Bruce, the son of Botley police officer Jack Englefield, met Maureen, the daughter of Major Tony Hawke MBE at the youth club after both sitting their exams in June 1961 and they married on April 3 1965.

Bruce said: “It was lust at first sight and it grew into love. I knew it was a totally different feeling and that’s remained forever. That binds you together through thick and thin if you really love each other.”

Maureen, a former St Mary’s Technical College student and daughter of Major Tony Hawke MBE, trained as a midwife and by the 1980s she had become director of midwifery and women and children’s health services in Devon.

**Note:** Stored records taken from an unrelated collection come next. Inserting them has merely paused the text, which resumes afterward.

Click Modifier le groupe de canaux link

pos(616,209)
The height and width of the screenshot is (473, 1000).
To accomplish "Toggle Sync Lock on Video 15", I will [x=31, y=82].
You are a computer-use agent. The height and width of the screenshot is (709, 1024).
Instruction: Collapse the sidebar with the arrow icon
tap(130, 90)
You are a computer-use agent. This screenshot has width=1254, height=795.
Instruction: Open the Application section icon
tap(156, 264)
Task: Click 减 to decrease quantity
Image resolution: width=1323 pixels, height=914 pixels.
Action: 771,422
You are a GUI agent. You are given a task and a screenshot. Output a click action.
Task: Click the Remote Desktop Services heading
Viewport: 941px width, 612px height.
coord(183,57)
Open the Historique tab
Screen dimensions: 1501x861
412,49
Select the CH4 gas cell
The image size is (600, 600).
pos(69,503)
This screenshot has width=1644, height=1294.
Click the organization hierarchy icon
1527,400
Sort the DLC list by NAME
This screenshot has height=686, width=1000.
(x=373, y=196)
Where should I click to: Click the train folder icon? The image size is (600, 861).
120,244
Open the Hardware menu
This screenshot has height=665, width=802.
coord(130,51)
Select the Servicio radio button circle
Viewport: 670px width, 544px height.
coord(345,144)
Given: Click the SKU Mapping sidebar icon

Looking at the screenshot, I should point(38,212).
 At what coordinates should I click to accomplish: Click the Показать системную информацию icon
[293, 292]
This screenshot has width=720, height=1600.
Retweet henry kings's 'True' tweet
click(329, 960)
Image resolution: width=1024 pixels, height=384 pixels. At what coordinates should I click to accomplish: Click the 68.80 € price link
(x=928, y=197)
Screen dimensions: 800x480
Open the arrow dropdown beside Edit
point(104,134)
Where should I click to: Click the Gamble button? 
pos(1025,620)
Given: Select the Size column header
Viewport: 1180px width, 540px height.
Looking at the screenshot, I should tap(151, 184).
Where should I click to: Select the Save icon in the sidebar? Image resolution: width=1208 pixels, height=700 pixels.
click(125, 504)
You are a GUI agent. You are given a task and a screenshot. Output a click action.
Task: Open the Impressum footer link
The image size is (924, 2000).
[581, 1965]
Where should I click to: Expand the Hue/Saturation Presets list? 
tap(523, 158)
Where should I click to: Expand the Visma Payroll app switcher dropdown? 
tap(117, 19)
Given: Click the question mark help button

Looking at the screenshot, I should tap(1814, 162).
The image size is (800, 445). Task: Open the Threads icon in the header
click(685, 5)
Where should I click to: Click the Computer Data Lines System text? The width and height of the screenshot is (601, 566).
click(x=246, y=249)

Bruce, a former Barton Peveril College student and son of Botley police officer Jack Englefield, got a job as a sound engineer.

He worked for the BBC and Thames Television and later became technical director on programmes including The Benny Hill Show, talent show Opportunity Knocks, sitcom George and Mildred and chat show Des O’Connor Tonight.

In the 1990s Bruce achieved a masters degree in animal behaviour counselling at the University of Southampton and the couple set up a sheep farm and animal behaviour practice in Devon.

During this time Bruce came third in the English Sheepdog Trials and represented England three times at the international competition.

Then in 2001 the animal lovers emigrated to Australia, along with their children Kevin, 46, Sandra, 43, grandchildren and great-grandchild after buying a wildlife park in Tasmania, now known as East Coast Natureworld.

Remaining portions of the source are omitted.